RAW DATA Block Start
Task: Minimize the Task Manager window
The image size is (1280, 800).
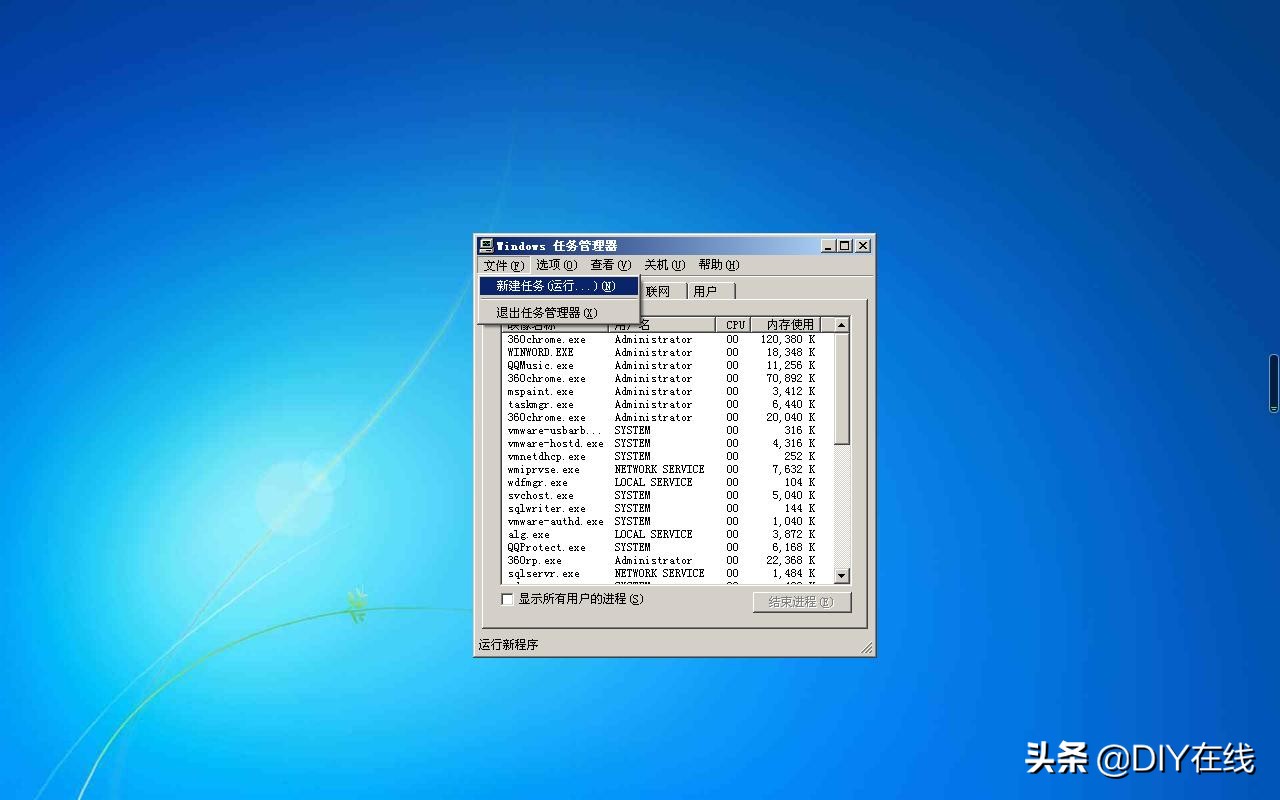Action: coord(829,246)
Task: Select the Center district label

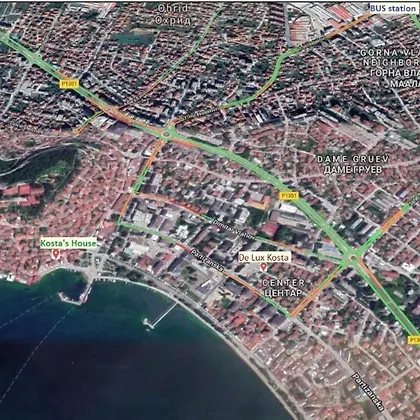Action: (283, 288)
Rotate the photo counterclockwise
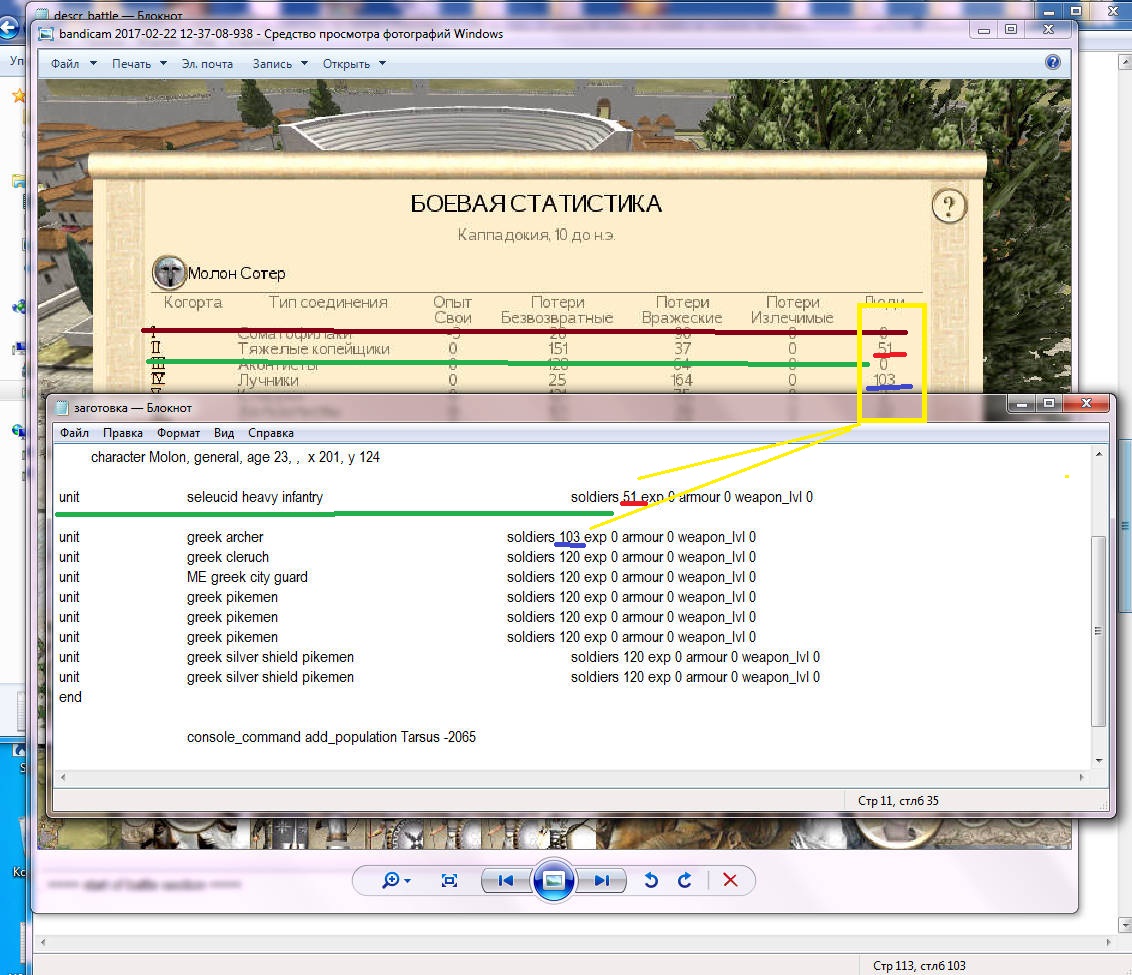 651,880
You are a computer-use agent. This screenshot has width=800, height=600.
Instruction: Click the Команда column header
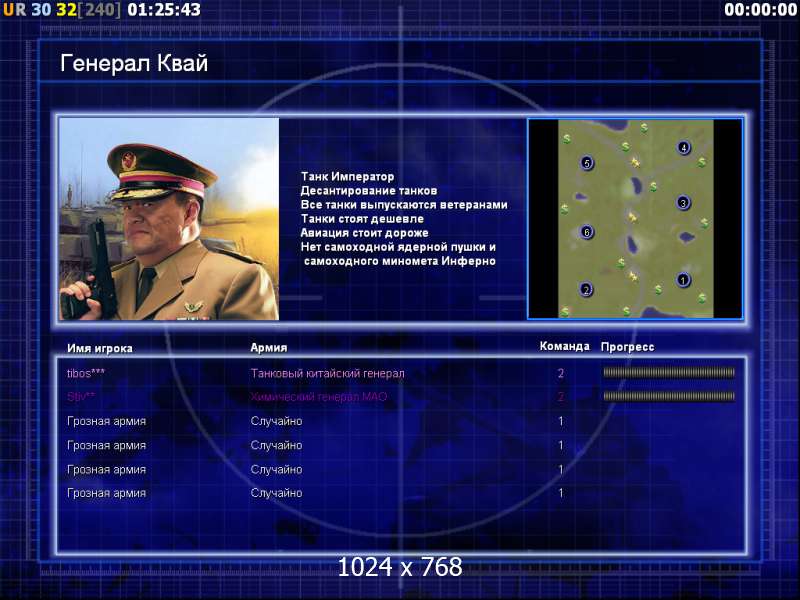pyautogui.click(x=565, y=346)
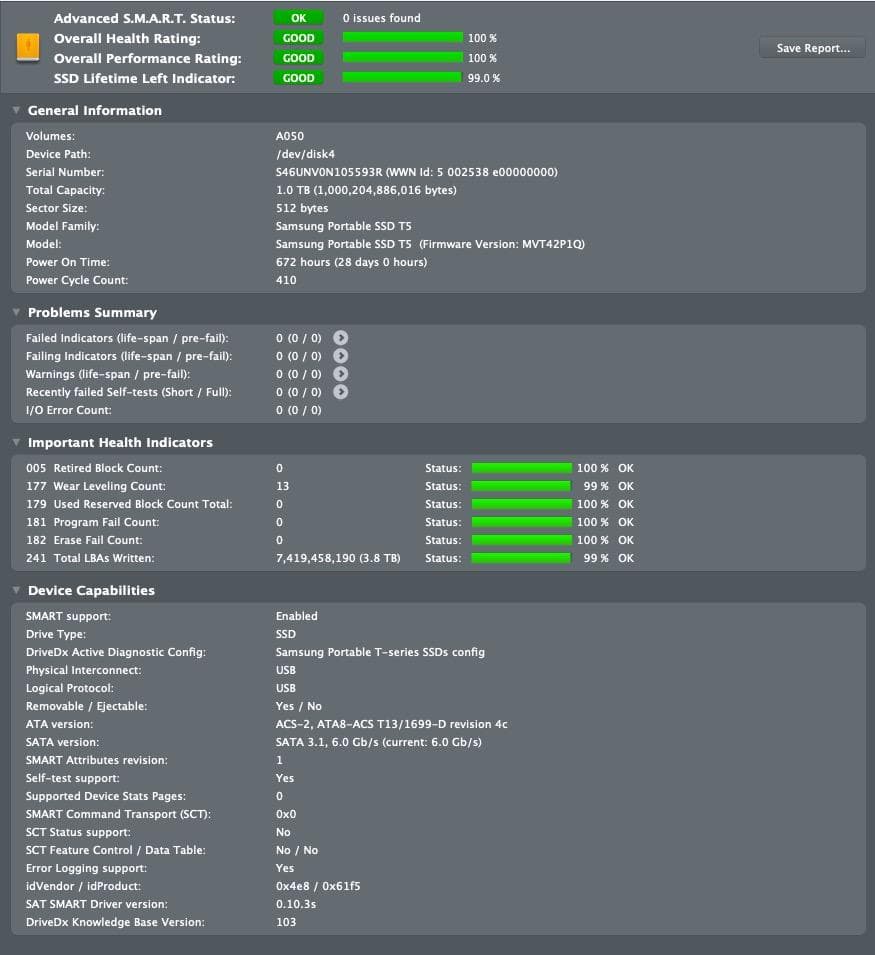This screenshot has width=875, height=955.
Task: Click the Retired Block Count status bar
Action: point(521,468)
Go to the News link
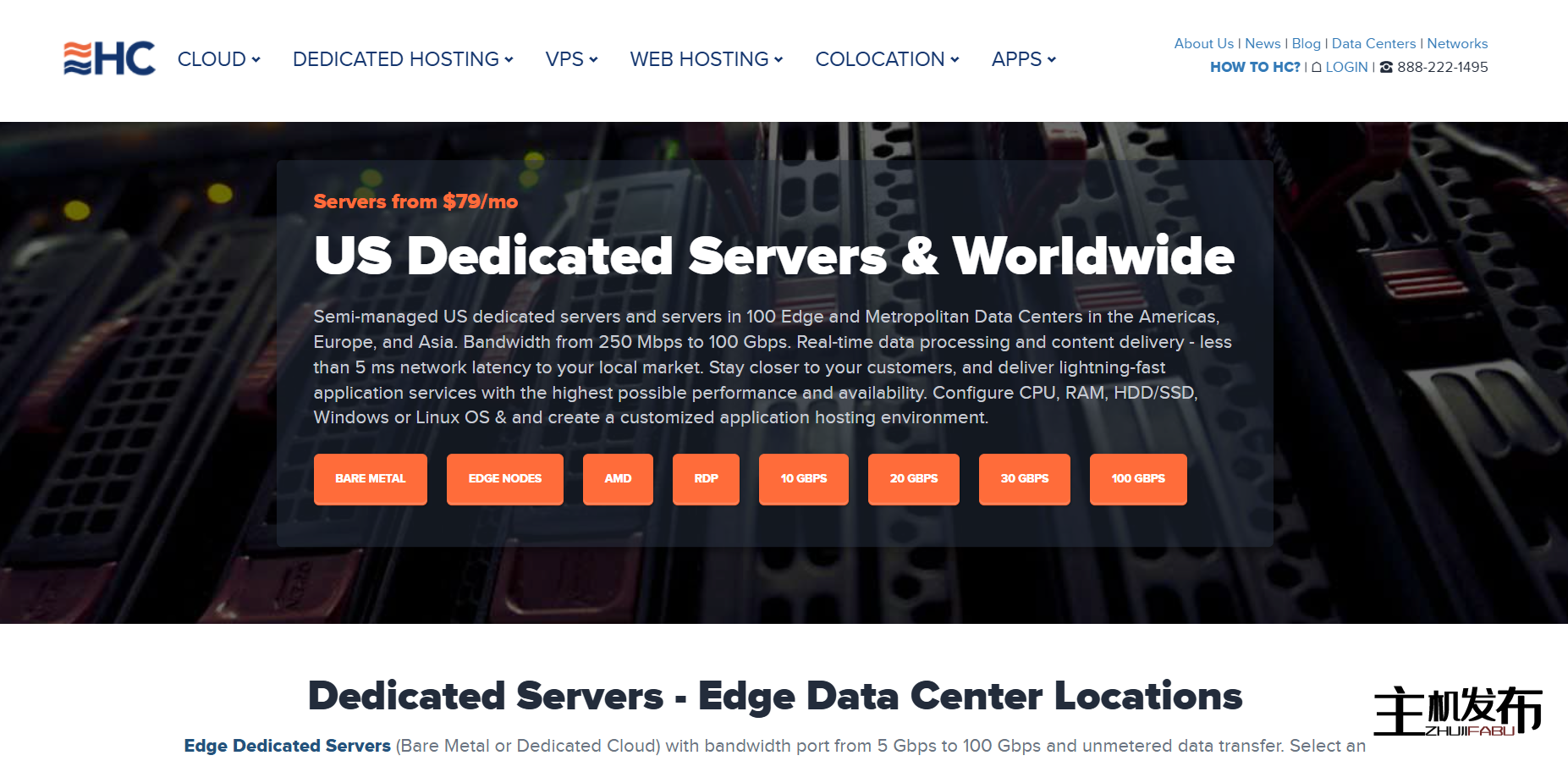The image size is (1568, 761). (1263, 44)
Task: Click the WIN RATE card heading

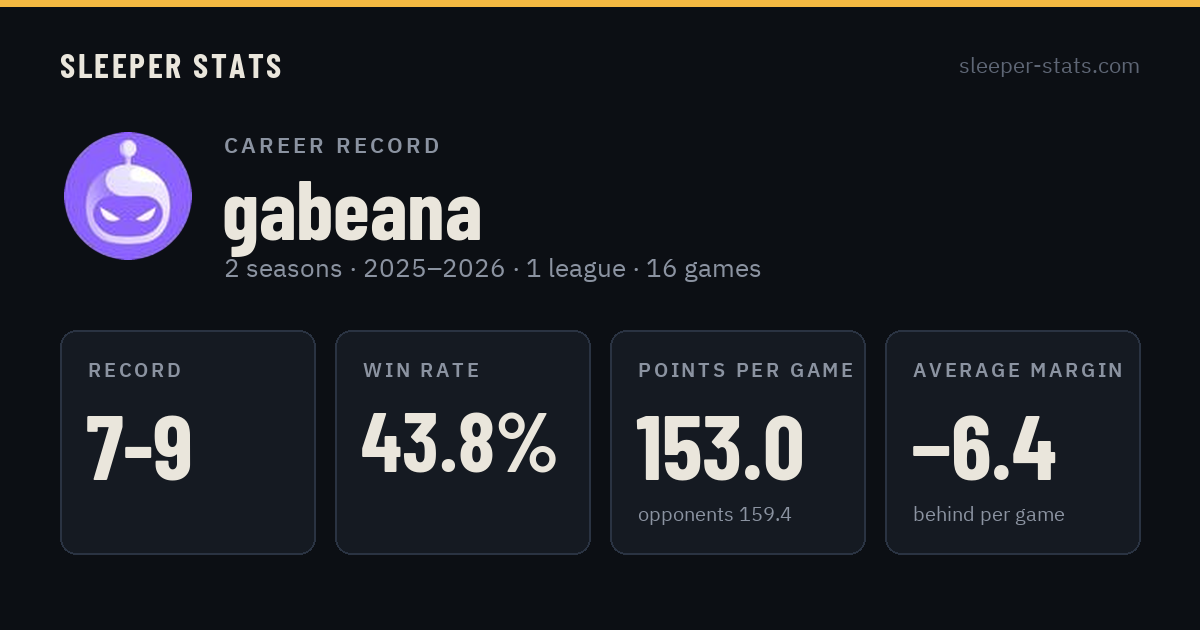Action: tap(421, 371)
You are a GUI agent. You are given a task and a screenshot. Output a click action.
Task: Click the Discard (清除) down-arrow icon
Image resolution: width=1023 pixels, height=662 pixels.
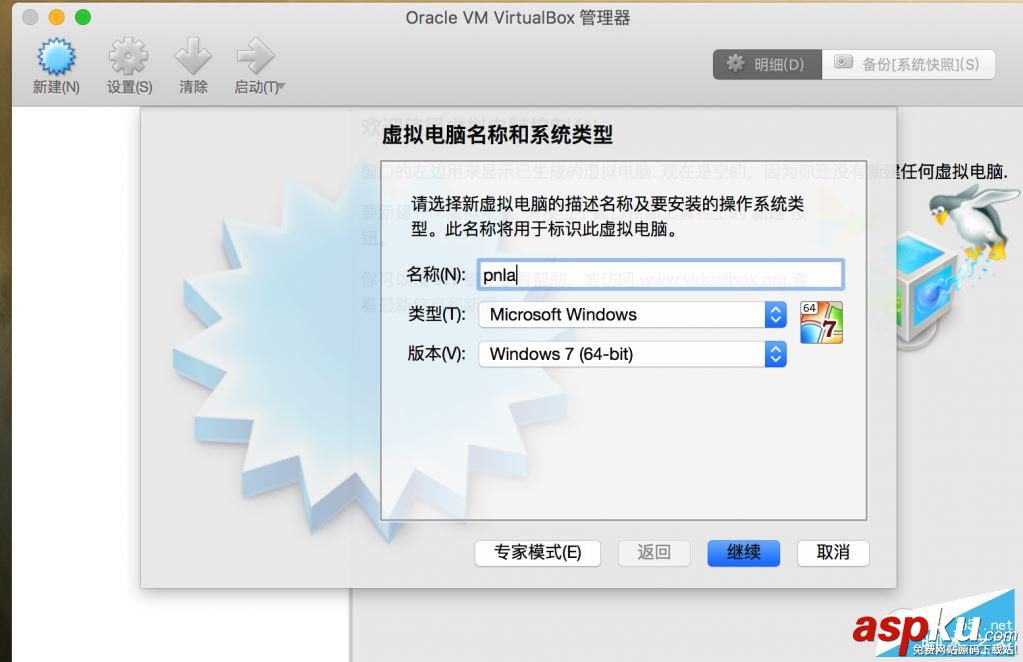click(193, 56)
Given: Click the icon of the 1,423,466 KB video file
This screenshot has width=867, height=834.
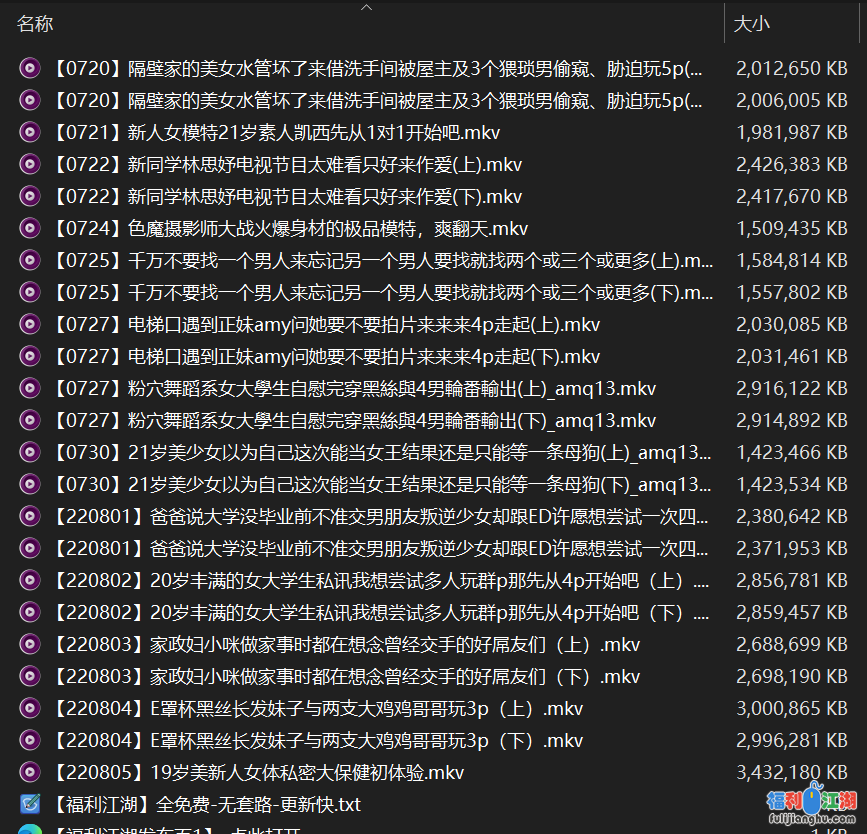Looking at the screenshot, I should pyautogui.click(x=30, y=453).
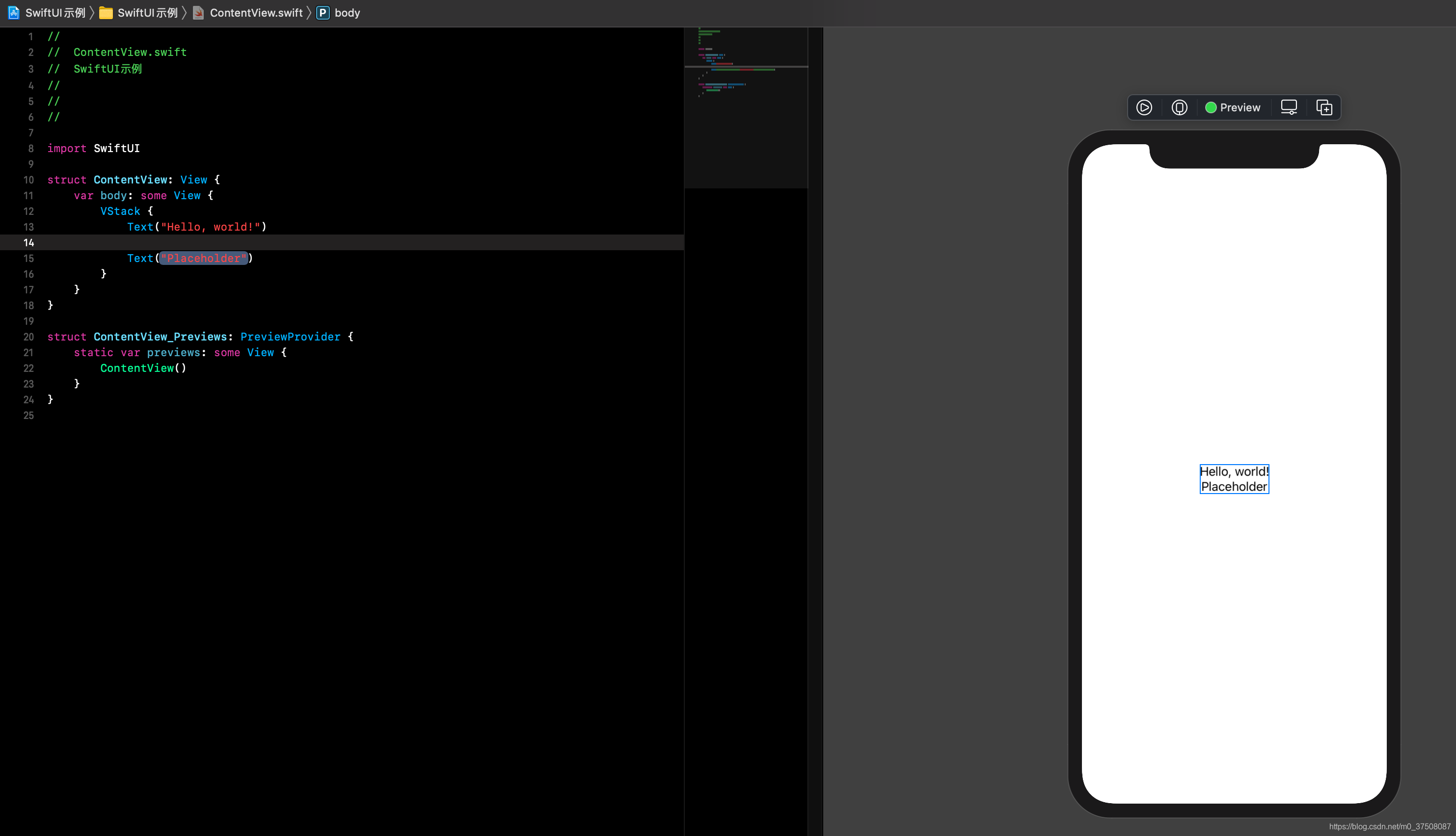Click the duplicate preview icon
This screenshot has width=1456, height=836.
tap(1325, 107)
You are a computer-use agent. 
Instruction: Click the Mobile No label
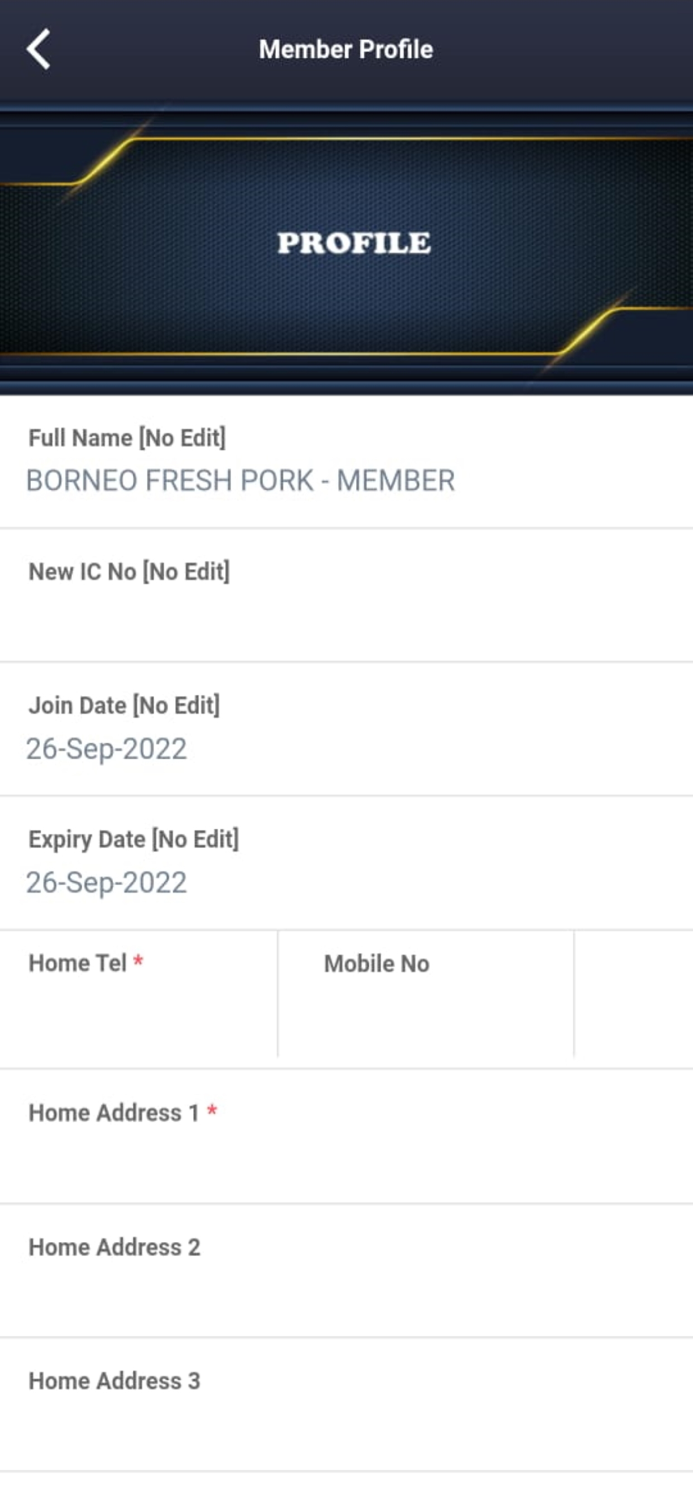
RAW DATA Block End
After reading the entries above, state how many lines hold the word "agent", with no text besides the number.

3